What you should do. Each record below should be printed exactly as it was written.

Data for the task.
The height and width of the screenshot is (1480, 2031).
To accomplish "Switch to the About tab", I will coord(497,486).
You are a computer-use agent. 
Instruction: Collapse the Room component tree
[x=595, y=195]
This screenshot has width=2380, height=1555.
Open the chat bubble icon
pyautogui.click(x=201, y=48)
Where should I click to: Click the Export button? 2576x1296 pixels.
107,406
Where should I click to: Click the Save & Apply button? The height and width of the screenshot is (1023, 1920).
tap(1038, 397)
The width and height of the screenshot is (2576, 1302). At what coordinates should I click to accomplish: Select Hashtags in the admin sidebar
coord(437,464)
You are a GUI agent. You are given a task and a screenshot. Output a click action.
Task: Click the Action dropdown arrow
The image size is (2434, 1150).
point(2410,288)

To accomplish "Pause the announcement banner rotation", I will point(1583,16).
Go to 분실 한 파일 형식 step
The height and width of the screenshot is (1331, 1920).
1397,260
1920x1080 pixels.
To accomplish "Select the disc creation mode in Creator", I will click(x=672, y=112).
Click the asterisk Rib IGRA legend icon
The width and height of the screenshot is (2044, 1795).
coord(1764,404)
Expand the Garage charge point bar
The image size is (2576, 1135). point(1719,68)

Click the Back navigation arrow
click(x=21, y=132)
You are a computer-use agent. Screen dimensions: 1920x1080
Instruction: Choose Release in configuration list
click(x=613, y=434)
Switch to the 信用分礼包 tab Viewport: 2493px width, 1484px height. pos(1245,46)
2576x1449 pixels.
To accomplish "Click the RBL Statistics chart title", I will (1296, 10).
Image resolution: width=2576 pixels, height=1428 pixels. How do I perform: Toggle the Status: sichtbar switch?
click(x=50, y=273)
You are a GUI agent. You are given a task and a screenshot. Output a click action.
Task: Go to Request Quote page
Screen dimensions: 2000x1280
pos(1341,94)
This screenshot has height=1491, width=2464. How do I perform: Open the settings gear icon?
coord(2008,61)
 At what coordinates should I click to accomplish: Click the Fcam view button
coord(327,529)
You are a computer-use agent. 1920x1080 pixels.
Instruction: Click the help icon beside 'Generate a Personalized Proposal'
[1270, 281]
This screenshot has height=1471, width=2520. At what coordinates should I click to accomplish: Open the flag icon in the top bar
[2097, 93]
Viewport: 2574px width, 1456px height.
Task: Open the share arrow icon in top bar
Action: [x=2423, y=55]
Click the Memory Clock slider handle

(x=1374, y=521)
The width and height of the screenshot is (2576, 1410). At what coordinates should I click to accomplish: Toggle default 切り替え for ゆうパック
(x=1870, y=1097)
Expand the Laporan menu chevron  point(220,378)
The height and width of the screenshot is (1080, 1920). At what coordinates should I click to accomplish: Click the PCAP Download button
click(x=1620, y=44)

Response for this exercise.
The height and width of the screenshot is (1480, 2031).
To accomplish "Switch to the About tab", I will coord(497,486).
You are a computer-use agent. 
Instruction: Collapse the Room component tree
[x=595, y=195]
This screenshot has width=2380, height=1555.
Open the chat bubble icon
pyautogui.click(x=201, y=48)
Where should I click to: Click the Export button? 2576x1296 pixels.
107,406
Where should I click to: Click the Save & Apply button? The height and width of the screenshot is (1023, 1920).
tap(1038, 397)
The width and height of the screenshot is (2576, 1302). At what coordinates should I click to accomplish: Select Hashtags in the admin sidebar
coord(437,464)
You are a GUI agent. You are given a task and a screenshot. Output a click action.
Task: Click the Action dropdown arrow
The image size is (2434, 1150).
point(2410,288)

To accomplish "Pause the announcement banner rotation", I will point(1583,16).
Go to 분실 한 파일 형식 step
The height and width of the screenshot is (1331, 1920).
1397,260
1920x1080 pixels.
To accomplish "Select the disc creation mode in Creator", I will click(x=672, y=112).
Click the asterisk Rib IGRA legend icon
The width and height of the screenshot is (2044, 1795).
coord(1764,404)
Expand the Garage charge point bar
The image size is (2576, 1135). point(1719,68)

Click the Back navigation arrow
click(x=21, y=132)
You are a computer-use agent. Screen dimensions: 1920x1080
Instruction: Choose Release in configuration list
click(x=613, y=434)
Switch to the 信用分礼包 tab Viewport: 2493px width, 1484px height. pos(1245,46)
2576x1449 pixels.
To accomplish "Click the RBL Statistics chart title", I will (1296, 10).
Image resolution: width=2576 pixels, height=1428 pixels. How do I perform: Toggle the Status: sichtbar switch?
click(x=50, y=273)
You are a GUI agent. You are given a task and a screenshot. Output a click action.
Task: Go to Request Quote page
Screen dimensions: 2000x1280
pos(1341,94)
This screenshot has height=1491, width=2464. How do I perform: Open the settings gear icon?
coord(2008,61)
 At what coordinates should I click to accomplish: Click the Fcam view button
coord(327,529)
You are a computer-use agent. 1920x1080 pixels.
Instruction: Click the help icon beside 'Generate a Personalized Proposal'
[1270, 281]
This screenshot has height=1471, width=2520. At what coordinates should I click to accomplish: Open the flag icon in the top bar
[2097, 93]
Viewport: 2574px width, 1456px height.
Task: Open the share arrow icon in top bar
Action: [x=2423, y=55]
Click the Memory Clock slider handle

(x=1374, y=521)
The width and height of the screenshot is (2576, 1410). At what coordinates should I click to accomplish: Toggle default 切り替え for ゆうパック
(x=1870, y=1097)
Expand the Laporan menu chevron  point(220,378)
The height and width of the screenshot is (1080, 1920). At what coordinates should I click to accomplish: Click the PCAP Download button
click(x=1620, y=44)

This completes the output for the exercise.